In an ongoing rift over homosexuality, the Episcopal Church and its Canadian counterpart were asked Thursday to "voluntarily withdraw" from a global panel that helps set policy for the worldwide Anglican Communion.
The admonition from the primates, or senior bishops, of the 38 national branches of the communion was a nuanced nod to conservative complaints that the North American churches were pushing the Anglican family toward permanent schism.
Unlike the Roman Catholic Church, however, the primates have no direct power to discipline the autonomous national churches, leaving the future in the hands of an American church that has shown an independent conservatives might say rebellious streak.
The primates gave both North American churches three months to explain their support of same-sex unions in both countries, and the election of an openly gay bishop in New Hampshire. The primates urged a moratorium on both policies.
"There remains a very real question about whether the North American churches are willing to accept the same teaching on matters of sexual morality as is generally accepted elsewhere in the Communion," the primates said in a five-page statement at the end of a four-day summit in Northern Ireland.
The Episcopal Church is the U.S. branch of the Anglican Communion, whose spiritual leader is the archbishop of Canterbury, Rowan Williams. Thirty-five of the 38 primates attended the summit; three from Burundi, Hong Kong and North India did not attend.

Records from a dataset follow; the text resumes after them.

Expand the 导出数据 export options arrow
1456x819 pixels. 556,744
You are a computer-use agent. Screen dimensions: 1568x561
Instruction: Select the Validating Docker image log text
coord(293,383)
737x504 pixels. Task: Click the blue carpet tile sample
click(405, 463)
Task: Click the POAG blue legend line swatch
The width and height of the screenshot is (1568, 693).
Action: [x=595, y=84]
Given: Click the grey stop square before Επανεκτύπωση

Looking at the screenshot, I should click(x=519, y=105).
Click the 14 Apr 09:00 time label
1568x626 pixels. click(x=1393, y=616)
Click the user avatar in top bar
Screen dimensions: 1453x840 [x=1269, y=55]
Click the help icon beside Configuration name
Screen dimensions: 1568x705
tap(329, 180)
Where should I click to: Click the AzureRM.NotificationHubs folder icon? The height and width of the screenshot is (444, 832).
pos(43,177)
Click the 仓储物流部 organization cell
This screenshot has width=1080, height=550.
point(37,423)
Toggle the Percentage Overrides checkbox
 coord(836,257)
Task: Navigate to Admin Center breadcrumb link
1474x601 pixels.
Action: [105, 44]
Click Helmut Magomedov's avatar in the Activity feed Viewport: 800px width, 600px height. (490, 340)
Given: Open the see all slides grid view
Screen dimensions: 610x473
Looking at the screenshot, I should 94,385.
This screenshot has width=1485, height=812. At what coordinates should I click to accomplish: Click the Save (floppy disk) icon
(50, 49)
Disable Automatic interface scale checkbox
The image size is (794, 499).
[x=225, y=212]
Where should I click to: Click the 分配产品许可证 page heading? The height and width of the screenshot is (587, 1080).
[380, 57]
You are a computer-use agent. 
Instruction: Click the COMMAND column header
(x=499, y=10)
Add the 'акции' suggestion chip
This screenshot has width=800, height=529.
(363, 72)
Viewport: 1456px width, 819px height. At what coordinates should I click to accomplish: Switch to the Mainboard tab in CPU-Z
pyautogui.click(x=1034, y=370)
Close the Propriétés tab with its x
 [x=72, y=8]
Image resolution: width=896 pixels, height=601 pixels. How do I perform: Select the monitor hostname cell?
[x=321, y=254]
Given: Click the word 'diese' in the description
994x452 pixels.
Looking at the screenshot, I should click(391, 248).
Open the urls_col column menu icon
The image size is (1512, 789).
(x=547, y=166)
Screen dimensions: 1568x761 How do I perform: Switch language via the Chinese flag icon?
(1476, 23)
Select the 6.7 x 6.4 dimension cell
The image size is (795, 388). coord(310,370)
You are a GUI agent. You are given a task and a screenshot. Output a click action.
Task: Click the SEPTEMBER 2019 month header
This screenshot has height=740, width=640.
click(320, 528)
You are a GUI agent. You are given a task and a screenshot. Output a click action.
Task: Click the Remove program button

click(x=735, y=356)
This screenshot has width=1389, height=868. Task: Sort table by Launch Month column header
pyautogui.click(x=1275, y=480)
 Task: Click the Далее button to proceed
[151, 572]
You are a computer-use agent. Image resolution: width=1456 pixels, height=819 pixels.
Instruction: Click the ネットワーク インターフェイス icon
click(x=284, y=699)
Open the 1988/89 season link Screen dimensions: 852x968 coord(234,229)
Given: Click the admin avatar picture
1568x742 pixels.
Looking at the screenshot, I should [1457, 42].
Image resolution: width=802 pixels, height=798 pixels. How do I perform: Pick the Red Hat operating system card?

The carefully worded statement imposed what little penalty was possible on the U.S. and Canadian churches and signaled that the global body may have run out of patience with the North American rebellion.
Both churches were asked to withdraw their members from the Anglican Consultative Council, a global, elected advisory body that holds no formal power to impose either policy or discipline. It gives counsel to Williams and the wider Communion.
Three Episcopalians Suffragan Bishop Catherine Roskam of New York, the Rev. Robert Sessum of Lexington, Ky., and attorney Josephine Hicks of North Carolina represent the U.S. church on the ACC.
The sanction would apply until 2008, when the 77 million-member Anglican Communion will hold its once-a-decade meeting in England. However, the two churches were given a chance to explain their actions when the Council meets in June.
The top U.S. leader, Presiding Bishop Frank Griswold, has been supportive of openly gay Bishop V. Gene Robinson of New Hampshire and said the meeting had "not been easy" for all sides.
"Clearly, all parts of the communiqué will not please everyone," he said in a short statement. "It is important to keep in mind that it was written with a view to making room for a wide variety of perspectives."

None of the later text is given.